A new musical exhibition features treasures
“Rediscover Treasures: is the Musical Instruments Museum’s (MIM)” newest exhibition. The previous exhibition, “Treasures” closed briefly and recently reopened on November 11 with more than two dozen new treasures added to the gallery. Rich Walter, musical instruments museum curator, tells us more about the exhibit.
“We are talking about what we think are the finest examples of musical instruments from around the world, so it’s really kind of an exclamation point on MIM’s mission which is to bring authentic instruments from every corner of the globe,” said Walter. “But these particular items in the “Rediscover Treasures” exhibition are by the greatest makers, some of the most beautifully crafted and some of the most historically significant items we’ve been able to find.”

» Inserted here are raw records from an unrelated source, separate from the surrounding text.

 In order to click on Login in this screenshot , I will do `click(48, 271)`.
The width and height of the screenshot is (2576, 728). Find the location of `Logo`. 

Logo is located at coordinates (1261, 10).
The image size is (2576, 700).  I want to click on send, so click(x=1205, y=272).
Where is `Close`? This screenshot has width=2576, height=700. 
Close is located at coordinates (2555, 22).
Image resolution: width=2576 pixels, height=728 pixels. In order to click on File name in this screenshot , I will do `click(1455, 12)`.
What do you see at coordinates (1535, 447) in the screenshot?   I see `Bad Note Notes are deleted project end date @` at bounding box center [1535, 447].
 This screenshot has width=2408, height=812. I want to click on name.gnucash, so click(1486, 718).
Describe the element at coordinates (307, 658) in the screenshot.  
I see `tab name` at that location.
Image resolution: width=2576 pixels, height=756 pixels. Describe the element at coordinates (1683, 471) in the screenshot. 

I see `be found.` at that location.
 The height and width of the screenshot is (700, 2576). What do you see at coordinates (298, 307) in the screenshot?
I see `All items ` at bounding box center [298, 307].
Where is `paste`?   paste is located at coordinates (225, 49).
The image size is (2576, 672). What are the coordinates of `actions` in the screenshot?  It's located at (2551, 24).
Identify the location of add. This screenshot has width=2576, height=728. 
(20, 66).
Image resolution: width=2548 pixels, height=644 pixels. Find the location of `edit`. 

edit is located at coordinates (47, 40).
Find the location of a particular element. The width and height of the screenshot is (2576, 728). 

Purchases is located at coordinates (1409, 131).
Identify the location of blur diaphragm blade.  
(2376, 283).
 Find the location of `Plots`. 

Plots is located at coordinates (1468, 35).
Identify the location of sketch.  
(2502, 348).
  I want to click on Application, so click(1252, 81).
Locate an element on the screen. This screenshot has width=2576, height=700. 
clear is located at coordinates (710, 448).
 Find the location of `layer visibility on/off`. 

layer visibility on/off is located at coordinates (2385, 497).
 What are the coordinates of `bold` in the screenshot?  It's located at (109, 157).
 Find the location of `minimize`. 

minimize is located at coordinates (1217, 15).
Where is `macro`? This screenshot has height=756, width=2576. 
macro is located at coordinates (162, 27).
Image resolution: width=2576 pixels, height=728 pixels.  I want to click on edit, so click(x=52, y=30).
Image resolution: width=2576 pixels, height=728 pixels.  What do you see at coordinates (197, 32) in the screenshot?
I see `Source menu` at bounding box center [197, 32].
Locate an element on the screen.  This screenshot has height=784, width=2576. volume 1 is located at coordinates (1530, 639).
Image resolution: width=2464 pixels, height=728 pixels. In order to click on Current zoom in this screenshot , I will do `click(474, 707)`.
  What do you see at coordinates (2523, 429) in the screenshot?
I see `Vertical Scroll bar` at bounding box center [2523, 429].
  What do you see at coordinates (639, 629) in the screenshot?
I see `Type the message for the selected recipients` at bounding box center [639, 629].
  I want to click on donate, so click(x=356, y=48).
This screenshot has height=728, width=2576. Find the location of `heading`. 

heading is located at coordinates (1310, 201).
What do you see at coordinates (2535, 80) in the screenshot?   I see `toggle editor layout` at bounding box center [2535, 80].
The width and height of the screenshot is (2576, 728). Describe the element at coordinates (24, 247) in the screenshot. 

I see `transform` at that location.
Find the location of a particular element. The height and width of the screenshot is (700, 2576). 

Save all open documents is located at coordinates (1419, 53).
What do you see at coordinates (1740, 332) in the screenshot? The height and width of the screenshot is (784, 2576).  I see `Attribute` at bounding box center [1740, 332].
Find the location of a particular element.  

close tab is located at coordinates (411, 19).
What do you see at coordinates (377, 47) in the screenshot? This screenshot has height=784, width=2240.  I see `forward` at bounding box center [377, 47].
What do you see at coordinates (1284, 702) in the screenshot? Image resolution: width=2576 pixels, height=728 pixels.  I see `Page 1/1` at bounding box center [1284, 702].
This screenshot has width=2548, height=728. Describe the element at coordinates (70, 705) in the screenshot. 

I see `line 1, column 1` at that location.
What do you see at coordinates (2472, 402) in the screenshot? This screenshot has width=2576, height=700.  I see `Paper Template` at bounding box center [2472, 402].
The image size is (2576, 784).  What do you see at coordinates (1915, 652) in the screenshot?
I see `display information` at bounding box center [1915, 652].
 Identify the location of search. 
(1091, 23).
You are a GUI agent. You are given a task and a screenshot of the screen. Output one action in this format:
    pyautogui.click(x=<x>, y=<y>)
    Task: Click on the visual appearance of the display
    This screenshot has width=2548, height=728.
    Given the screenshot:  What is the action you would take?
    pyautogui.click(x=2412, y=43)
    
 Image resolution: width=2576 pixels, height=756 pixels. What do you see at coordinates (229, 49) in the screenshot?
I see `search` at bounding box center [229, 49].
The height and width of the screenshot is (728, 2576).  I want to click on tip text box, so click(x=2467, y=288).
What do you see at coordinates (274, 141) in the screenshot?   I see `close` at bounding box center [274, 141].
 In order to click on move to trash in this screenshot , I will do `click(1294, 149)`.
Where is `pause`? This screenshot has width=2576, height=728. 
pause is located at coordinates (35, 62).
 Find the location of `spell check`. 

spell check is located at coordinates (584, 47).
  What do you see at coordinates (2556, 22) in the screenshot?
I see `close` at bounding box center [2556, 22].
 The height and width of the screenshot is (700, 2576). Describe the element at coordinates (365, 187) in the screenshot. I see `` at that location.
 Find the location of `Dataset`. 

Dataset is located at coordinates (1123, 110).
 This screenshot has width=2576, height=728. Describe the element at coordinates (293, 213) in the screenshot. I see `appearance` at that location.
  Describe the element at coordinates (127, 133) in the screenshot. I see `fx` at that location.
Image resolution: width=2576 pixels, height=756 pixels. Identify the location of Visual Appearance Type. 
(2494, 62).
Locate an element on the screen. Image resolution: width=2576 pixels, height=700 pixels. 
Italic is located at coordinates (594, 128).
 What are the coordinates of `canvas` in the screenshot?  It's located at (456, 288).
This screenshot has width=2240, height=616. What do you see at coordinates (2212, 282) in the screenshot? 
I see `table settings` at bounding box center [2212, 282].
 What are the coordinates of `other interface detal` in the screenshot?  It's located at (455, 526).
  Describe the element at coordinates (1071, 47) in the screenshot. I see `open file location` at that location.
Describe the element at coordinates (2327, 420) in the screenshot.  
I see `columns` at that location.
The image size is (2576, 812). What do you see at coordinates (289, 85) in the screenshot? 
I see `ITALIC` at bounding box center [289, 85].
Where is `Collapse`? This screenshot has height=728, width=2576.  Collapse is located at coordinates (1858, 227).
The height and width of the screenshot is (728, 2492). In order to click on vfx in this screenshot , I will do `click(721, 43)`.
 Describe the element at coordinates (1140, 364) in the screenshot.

One highlight is a Claude Laurent crystal flute from 1809; the same maker who created the crystal flute from 1813 that was owned by James Madison and recently played by Lizzo at the Library of Congress. Some other notable pieces will be the first ukulele and “Brownie,” Eric Clapton’s 1956 Fender Stratocaster. Rich Walter, MIM Curator for the US/Canada and Europe, speaks more about the exhibit.
“About 75% percent of this gallery is filled with MIM’s permanent collection objects, but the remainder come from generous lending partners,” said Walter. “So this is on loan from another museum collection they’ve had it from quite some time.” Walter says MIM’s staff is so thrilled to parter up with all these institutions who trust them with their own treasures.
What makes MIM unique from the rest?
According to Walter, there have always been museums where a percentage of their items displayed are musical instruments. “MIM is still unique, one of a kind even, in terms of having the whole world on display,” said Walter. He also said that MIM has become a magnet to lots of institutions who are happy to have their collections displayed in their facility.